* Goal of the exercise
Return the lines that run from the beginning of the entries to the line holding "아련한 추억속으로 (688, 912)", inclusive, and drop the pictures.

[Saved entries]
◆ ◆ ◆
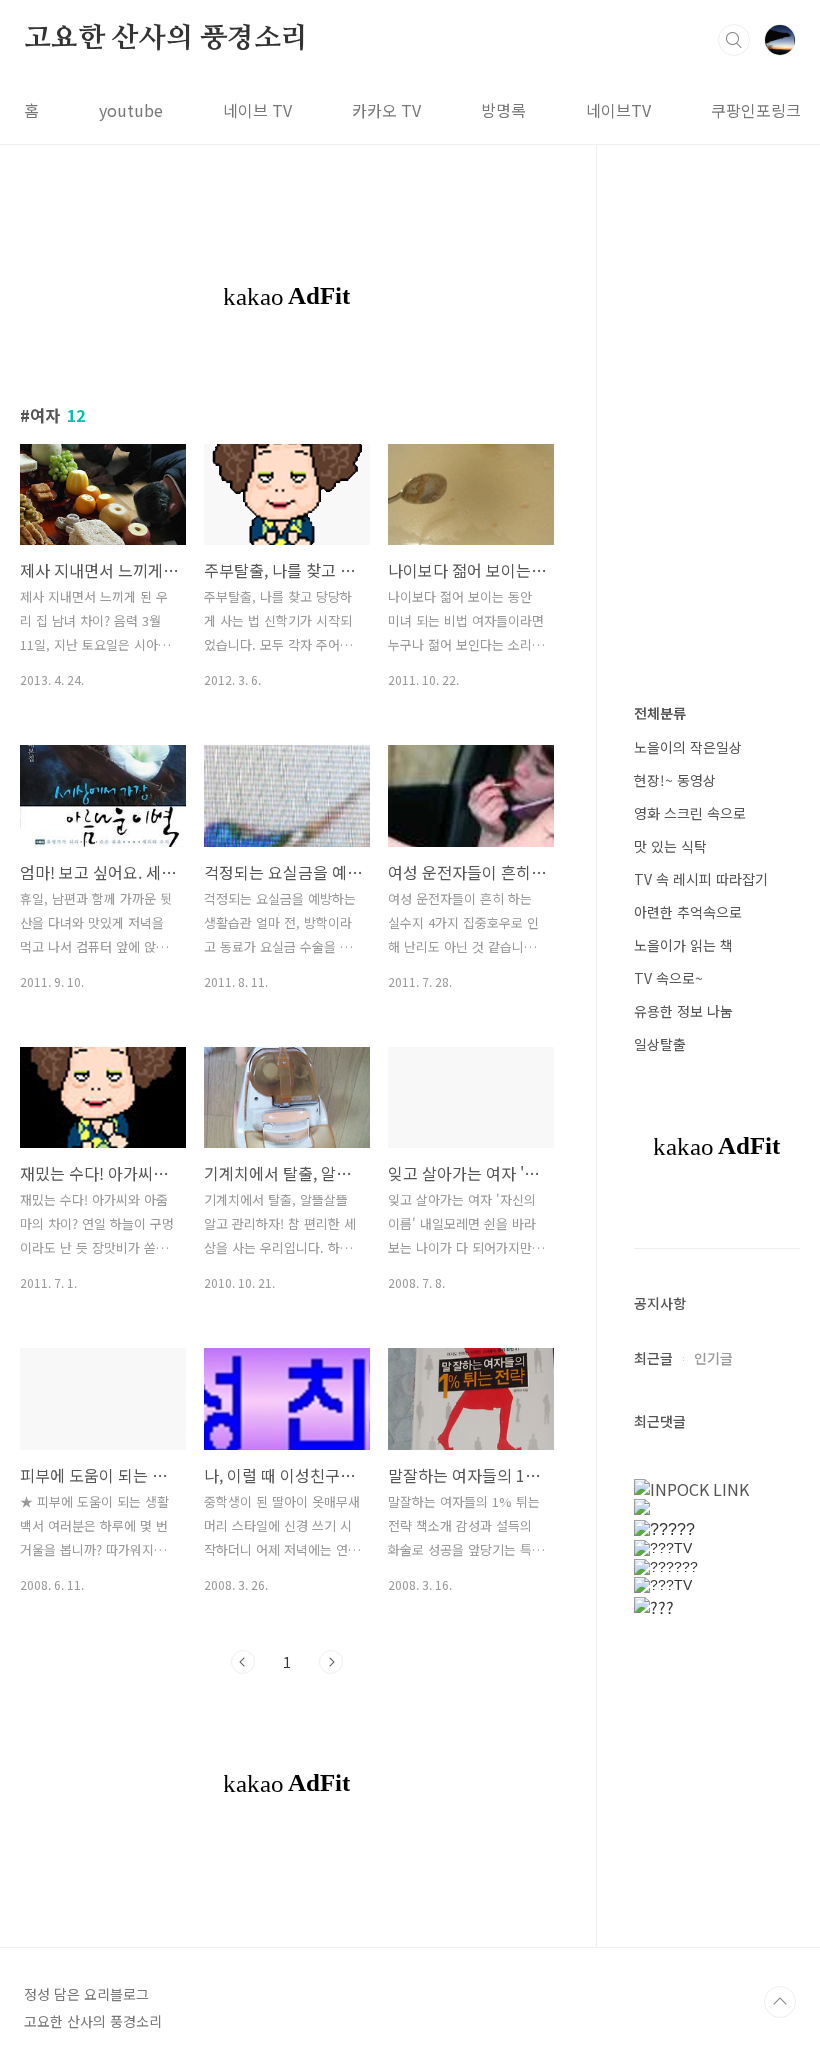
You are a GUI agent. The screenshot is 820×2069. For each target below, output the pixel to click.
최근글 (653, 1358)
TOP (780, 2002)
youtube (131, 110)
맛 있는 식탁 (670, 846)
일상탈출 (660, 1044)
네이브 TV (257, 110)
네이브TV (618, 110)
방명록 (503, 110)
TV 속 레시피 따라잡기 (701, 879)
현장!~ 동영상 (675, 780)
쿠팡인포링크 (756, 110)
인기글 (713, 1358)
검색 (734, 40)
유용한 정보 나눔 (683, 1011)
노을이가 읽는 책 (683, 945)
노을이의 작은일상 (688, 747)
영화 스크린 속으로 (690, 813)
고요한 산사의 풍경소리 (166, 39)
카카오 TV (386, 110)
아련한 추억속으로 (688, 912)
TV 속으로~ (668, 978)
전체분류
◆ ◆ ◆
* Exercise response
You are a GUI agent. The screenshot is 820×2069. For each target below, output the pixel to click.
최근글 (653, 1358)
TOP (780, 2002)
youtube (131, 110)
맛 있는 식탁 (670, 846)
일상탈출 (660, 1044)
네이브 TV (257, 110)
네이브TV (618, 110)
방명록 (503, 110)
TV 속 레시피 따라잡기 (701, 879)
현장!~ 동영상 (675, 780)
쿠팡인포링크 (756, 110)
인기글 (713, 1358)
검색 (734, 40)
유용한 정보 나눔 (683, 1011)
노을이가 읽는 책 (683, 945)
노을이의 작은일상 (688, 747)
영화 스크린 속으로 (690, 813)
고요한 산사의 풍경소리 (166, 39)
카카오 TV (386, 110)
아련한 추억속으로 (688, 912)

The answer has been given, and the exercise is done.